For businesses, the advantages extend beyond fraud prevention alone. Proof of human enables organisations to build systems around verified human participation rather than assumed authenticity. It helps ensure that engagement, transactions, approvals, and even AI-agent activity can be tied back to real, unique humans, rather than automated or synthetic actors.
This has meaningful implications across the digital economy: fairer marketplaces, reduced manipulation, stronger allocation systems, and more reliable signals for platforms making decisions at scale.
We are already seeing early applications emerge — from virtual collaboration platforms exploring ways to verify genuine human participation in meetings and digital workspaces, to dating and community platforms tackling impersonation, alongside live event ecosystems seeking to reduce bot-driven ticket scalping and fraudulent activity.
AI is extraordinarily effective at generating abundance in content, automation, and scale.
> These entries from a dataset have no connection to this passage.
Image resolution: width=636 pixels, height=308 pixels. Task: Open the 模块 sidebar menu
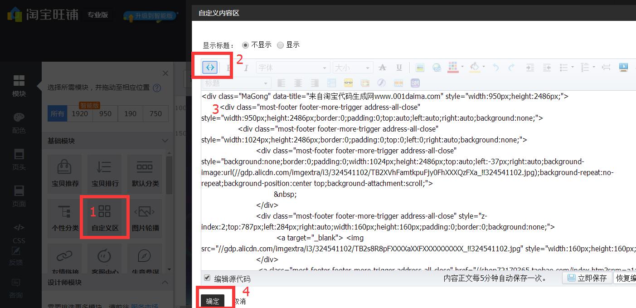point(18,85)
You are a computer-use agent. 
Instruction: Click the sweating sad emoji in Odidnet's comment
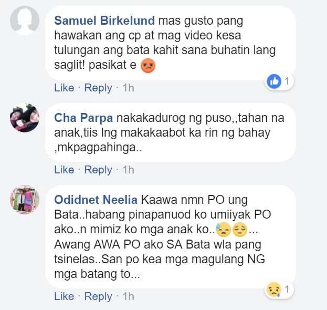(223, 230)
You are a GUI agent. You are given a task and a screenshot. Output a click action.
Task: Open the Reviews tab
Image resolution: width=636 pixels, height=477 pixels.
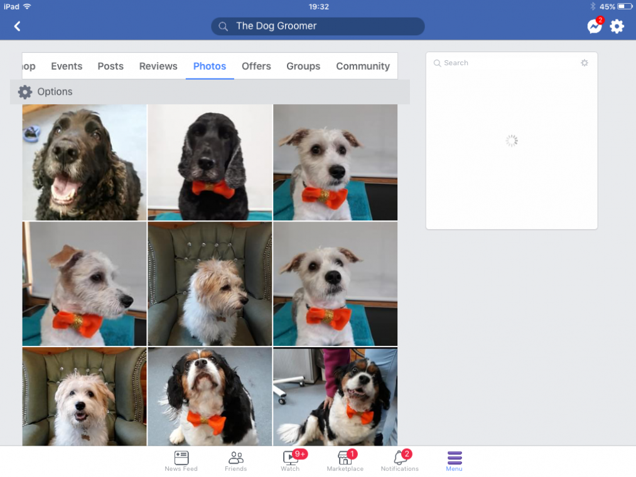point(158,66)
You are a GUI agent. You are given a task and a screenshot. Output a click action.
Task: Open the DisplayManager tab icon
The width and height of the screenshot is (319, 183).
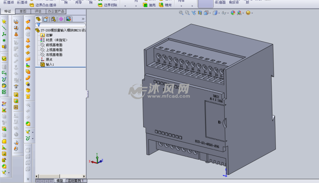(68, 19)
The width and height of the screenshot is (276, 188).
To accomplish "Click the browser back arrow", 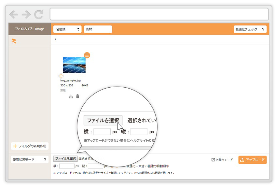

But abundance without trust is fragile. Proof of human helps ensure that as AI systems become more autonomous, the humans behind them remain visible, accountable, and real.
Keeping humans in the loop is a business imperative
The world is entering an era where verifiable human presence online may become one of the most valuable forms of digital trust infrastructure. Proof of human is not simply a feature layered onto AI systems. It is emerging as a foundational trust layer for an internet where humans and AI agents will coexist at scale.
The organisations best positioned to preserve long-term trust and resilience will be those capable of verifying real human participation within their systems. Because in digital economies shaped by AI-generated scale, authenticity may ultimately become the scarcest and most valuable resource of all. Proof of human could become as essential to preserving trust online.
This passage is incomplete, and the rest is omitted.